- [Your goal]
Report how many lines in the rows below contain the word "Open". Give only the number.

Pointing rows for text and elements:
◆ ◆ ◆ ◆ ◆ ◆ ◆

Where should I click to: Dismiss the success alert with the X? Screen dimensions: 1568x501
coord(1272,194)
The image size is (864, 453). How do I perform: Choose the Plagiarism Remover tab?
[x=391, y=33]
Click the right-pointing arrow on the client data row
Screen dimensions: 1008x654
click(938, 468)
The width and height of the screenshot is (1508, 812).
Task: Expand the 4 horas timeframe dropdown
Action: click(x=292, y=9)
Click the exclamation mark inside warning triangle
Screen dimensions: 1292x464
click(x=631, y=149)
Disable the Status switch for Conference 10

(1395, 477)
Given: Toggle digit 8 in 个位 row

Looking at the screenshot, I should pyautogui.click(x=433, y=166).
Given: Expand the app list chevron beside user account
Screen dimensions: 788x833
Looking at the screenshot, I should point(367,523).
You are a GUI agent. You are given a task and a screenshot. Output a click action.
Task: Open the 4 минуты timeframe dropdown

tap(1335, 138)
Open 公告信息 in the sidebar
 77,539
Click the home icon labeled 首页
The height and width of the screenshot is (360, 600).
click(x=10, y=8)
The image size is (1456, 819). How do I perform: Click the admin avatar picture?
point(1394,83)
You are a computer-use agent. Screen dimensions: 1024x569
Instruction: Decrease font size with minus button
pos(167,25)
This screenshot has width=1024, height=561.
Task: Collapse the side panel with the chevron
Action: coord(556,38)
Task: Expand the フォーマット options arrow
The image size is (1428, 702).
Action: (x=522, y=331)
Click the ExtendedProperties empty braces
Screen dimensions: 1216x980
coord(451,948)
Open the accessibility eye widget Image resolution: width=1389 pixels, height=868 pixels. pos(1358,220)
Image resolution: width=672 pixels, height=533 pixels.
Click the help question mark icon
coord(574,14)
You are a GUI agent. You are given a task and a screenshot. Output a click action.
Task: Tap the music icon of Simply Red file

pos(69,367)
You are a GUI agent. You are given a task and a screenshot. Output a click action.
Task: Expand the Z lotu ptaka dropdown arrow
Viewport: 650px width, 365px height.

◆ ◆ ◆ ◆ ◆ ◆ ◆

- [Correct response]
3